Pour Claire Messud, notre vie intérieure est rarement en accord avec notre vie «publique». C'est le cas de Nora en tout cas, dont l'immense colère est indétectable à l'oeil nu.

Nora est fâchée, mais elle a une bonne raison: pendant une année scolaire, elle s'est complètement transformée au contact d'une famille parisienne venue passer un an à Cambridge. Enseignante du petit garçon, auquel elle s'attache démesurément, elle se lie avec le père, intellectuel franco-libanais, mais surtout avec la mère, Sirena, artiste visuelle d'origine italienne avec qui elle partage un atelier.

Chaque moment passé avec les Shahid a pris un sens particulier, et même après leur départ, le souvenir de cette année pimentera ses jours et ses pensées. Jusqu'à un retour sur terre douloureux qui lui fera réaliser qu'ils n'étaient pas vraiment sur la même longueur d'onde.

Affaire d'apparences

Encore une fois donc, tout est affaire d'apparences: oui, les perceptions de Nora et de Sirena sont différentes, mais «ça peut s'appliquer à tout le monde, tout le temps, pour chaque situation», estime Claire Messud.

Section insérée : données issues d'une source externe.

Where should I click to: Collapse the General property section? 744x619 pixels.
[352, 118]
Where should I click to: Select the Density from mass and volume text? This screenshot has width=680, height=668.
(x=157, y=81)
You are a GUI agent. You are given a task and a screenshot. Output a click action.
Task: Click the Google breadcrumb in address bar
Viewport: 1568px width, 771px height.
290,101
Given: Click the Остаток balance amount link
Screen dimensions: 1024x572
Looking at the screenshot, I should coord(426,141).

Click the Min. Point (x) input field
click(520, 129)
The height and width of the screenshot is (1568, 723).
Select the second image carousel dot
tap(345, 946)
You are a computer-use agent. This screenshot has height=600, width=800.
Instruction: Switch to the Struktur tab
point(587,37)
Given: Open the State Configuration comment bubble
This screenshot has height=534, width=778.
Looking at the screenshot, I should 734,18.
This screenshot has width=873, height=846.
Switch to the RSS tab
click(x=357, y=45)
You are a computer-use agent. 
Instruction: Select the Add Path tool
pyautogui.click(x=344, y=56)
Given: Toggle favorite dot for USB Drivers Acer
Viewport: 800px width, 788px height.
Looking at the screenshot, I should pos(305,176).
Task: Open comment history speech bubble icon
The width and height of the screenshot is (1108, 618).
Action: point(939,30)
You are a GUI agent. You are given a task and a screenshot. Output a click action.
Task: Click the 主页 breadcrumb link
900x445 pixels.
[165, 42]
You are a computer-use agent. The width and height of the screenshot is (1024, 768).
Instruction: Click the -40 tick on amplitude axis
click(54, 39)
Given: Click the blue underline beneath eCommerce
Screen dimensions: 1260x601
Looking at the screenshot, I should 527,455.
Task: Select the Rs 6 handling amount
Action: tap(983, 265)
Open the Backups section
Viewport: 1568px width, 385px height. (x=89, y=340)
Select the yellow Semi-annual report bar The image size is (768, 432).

«Beaucoup de lecteurs m'ont dit que Sirena était un monstre. Mais si j'avais écrit cette histoire de son point de vue de femme qui n'avait pas voulu ce séjour aux États-Unis, on aurait une tout autre vision d'elle.»

Mais le décalage est tel, pour Nora qui raconte l'histoire quelques années après les événements, qu'il alimentera sa colère à l'infini. Moteur de beaucoup de héros masculins, ce sentiment est rare chez les personnages féminins, ajoute l'auteure.

«Ça a fait partie de mon inspiration: la colère directe chez les femmes, je n'en avais jamais vu. Ça m'amuse, moi, de lire des narrateurs en colère, et en plus, ça donne de l'énergie aux personnages.»

Création

Roman sur les perceptions et les apparences, La femme d'en haut parle aussi de création et de ce que signifie être un artiste. Car pendant que Sirena a trouvé la voie pour s'exprimer et être entendue, Nora, elle, reste dans l'ombre. «Est-ce qu'on est un artiste même si on ne montre pas son travail ou si on n'est pas publié? Je n'ai pas la réponse.»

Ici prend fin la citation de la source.